(Saved entries)

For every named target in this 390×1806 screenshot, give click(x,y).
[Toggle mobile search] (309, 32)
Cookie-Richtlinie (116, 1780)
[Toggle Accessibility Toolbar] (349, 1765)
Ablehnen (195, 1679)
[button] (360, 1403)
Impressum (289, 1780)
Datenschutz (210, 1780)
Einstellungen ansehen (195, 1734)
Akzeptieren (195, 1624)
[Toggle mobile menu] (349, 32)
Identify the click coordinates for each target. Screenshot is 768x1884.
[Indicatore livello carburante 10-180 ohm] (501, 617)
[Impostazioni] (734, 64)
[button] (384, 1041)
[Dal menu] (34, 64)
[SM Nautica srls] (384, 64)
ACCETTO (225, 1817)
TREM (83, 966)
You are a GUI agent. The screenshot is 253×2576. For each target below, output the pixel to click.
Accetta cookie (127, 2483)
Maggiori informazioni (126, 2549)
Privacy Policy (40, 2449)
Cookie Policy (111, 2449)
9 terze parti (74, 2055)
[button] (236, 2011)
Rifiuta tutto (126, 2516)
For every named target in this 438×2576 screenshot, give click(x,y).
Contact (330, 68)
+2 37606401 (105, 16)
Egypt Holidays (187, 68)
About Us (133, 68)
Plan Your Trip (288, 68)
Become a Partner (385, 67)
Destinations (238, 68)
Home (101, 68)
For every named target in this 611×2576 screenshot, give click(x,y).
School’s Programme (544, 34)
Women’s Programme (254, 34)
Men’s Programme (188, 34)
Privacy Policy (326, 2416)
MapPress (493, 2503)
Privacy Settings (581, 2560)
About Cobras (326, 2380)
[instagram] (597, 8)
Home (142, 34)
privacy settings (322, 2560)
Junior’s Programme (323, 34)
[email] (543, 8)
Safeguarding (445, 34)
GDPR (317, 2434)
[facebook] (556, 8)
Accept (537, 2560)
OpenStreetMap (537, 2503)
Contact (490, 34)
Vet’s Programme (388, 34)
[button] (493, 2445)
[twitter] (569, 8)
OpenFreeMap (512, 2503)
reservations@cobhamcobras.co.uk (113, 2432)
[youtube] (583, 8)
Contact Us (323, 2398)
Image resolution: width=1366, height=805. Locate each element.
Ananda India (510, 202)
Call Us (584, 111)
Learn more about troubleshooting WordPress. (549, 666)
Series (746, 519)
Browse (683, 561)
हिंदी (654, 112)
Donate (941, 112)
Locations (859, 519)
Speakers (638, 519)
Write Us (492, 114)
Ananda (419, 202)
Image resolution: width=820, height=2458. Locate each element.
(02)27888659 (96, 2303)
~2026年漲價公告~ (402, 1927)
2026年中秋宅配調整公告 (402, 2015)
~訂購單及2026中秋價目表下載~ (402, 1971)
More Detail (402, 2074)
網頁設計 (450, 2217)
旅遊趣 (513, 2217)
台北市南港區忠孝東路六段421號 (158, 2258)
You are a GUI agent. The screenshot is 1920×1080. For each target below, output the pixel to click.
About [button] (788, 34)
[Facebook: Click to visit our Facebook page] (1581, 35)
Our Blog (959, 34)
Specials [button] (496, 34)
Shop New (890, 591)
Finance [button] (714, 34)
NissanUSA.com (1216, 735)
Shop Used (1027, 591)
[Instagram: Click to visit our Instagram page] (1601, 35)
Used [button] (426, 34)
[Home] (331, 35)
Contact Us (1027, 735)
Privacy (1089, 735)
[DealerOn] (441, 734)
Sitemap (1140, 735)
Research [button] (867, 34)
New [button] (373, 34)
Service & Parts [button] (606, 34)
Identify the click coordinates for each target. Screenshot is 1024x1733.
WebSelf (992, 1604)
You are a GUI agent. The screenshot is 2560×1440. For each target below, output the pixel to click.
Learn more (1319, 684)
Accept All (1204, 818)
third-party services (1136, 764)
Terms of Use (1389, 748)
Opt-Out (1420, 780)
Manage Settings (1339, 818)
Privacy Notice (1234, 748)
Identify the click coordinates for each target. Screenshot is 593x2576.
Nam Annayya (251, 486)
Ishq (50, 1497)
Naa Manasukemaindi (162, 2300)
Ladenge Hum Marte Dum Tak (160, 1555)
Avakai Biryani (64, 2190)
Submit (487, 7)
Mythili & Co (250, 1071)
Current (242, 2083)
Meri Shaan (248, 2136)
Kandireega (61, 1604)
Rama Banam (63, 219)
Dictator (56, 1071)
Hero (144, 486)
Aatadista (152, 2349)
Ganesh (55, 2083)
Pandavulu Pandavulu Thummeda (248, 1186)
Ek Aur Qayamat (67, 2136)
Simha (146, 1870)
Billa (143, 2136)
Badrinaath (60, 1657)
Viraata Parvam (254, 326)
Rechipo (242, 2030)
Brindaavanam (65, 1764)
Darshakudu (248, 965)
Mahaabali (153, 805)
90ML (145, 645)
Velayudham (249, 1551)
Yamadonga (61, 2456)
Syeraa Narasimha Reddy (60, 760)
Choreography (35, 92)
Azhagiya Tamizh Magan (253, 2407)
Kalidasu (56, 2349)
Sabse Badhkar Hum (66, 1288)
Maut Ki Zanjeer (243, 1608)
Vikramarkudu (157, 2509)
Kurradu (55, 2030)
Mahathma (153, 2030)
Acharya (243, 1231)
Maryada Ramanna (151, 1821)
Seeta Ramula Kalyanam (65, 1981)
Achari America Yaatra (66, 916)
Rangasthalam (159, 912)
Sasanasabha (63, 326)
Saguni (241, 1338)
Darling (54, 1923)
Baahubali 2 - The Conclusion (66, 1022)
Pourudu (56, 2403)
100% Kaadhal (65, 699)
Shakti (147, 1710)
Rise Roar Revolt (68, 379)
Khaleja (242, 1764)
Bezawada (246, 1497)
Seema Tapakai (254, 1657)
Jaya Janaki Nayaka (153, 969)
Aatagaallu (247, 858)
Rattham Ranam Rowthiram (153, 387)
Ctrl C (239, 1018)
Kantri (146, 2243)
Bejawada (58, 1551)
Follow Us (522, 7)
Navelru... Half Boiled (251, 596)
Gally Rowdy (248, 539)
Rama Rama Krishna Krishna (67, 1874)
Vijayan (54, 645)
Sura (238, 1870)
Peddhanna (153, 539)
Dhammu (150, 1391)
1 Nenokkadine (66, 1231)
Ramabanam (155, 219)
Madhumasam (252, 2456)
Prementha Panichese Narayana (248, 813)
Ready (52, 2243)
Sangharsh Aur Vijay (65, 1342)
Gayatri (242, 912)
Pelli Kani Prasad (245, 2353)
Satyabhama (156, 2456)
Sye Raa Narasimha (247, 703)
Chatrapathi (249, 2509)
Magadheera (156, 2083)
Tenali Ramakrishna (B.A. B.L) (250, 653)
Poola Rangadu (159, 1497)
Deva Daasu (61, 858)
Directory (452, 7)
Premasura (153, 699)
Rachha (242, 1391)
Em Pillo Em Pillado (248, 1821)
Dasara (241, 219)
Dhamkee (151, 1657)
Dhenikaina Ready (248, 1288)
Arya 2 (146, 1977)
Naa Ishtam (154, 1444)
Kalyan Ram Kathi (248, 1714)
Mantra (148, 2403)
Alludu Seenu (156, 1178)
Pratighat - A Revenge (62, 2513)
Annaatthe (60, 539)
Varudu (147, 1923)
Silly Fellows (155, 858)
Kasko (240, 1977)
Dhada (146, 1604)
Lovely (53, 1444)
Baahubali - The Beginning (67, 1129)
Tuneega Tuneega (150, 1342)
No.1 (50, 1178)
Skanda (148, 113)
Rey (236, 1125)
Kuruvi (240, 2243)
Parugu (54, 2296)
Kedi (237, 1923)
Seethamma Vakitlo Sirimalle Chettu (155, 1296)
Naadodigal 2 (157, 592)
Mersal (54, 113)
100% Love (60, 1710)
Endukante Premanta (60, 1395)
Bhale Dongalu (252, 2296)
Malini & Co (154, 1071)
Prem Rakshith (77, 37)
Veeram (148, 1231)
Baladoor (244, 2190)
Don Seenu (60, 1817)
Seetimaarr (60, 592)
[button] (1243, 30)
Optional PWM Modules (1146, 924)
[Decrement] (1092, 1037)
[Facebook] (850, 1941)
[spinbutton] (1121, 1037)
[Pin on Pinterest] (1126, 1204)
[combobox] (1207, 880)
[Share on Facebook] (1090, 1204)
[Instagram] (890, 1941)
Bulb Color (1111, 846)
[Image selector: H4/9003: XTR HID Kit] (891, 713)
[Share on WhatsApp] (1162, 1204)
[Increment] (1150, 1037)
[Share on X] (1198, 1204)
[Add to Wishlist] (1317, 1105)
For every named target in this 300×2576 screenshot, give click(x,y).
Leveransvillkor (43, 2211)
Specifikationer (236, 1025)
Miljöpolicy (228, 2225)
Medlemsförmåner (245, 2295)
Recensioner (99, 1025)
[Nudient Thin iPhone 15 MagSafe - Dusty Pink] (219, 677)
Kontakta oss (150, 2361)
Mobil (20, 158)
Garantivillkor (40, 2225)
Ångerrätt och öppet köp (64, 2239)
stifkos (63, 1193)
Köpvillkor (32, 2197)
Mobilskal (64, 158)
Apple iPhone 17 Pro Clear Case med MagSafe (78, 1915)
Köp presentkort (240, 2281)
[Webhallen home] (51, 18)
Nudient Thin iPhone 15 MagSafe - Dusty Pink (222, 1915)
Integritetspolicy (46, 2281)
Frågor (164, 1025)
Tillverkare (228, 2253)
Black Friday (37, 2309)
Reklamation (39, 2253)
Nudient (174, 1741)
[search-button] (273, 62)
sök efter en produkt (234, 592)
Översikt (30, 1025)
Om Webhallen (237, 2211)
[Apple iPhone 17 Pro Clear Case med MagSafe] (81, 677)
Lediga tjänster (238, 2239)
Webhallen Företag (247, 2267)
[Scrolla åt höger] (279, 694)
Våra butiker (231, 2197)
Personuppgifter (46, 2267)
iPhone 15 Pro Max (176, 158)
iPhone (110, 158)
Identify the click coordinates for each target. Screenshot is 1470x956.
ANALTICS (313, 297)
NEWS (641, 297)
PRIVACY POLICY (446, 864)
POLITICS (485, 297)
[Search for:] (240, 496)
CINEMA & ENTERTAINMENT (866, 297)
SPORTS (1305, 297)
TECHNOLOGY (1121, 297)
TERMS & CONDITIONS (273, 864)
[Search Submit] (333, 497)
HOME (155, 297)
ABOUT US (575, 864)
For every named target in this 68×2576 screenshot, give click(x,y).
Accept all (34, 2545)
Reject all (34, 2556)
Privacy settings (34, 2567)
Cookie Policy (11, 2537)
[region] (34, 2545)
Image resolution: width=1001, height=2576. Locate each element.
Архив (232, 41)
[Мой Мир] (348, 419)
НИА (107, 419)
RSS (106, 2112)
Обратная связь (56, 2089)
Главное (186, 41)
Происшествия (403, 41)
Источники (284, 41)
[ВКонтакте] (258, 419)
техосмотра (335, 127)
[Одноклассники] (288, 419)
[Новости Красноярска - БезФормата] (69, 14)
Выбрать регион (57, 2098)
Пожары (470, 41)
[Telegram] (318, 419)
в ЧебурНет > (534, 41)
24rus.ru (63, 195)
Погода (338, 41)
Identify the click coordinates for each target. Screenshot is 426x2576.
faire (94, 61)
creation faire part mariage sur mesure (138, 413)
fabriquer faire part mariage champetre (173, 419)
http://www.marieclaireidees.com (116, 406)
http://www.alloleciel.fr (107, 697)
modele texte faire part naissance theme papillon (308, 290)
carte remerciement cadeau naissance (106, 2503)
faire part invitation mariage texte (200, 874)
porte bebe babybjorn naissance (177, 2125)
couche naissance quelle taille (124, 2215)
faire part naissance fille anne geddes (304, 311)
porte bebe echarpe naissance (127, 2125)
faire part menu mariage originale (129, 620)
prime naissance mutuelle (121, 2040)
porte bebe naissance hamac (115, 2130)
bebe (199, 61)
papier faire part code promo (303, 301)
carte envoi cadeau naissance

> **TASK OBJECTIVE**
List the lines of the records where "Apple" occurs.

> **RESPONSE BOX**
Apple iPhone 17 Pro Clear Case med MagSafe (78, 1915)
[Apple iPhone 17 Pro Clear Case med MagSafe] (81, 677)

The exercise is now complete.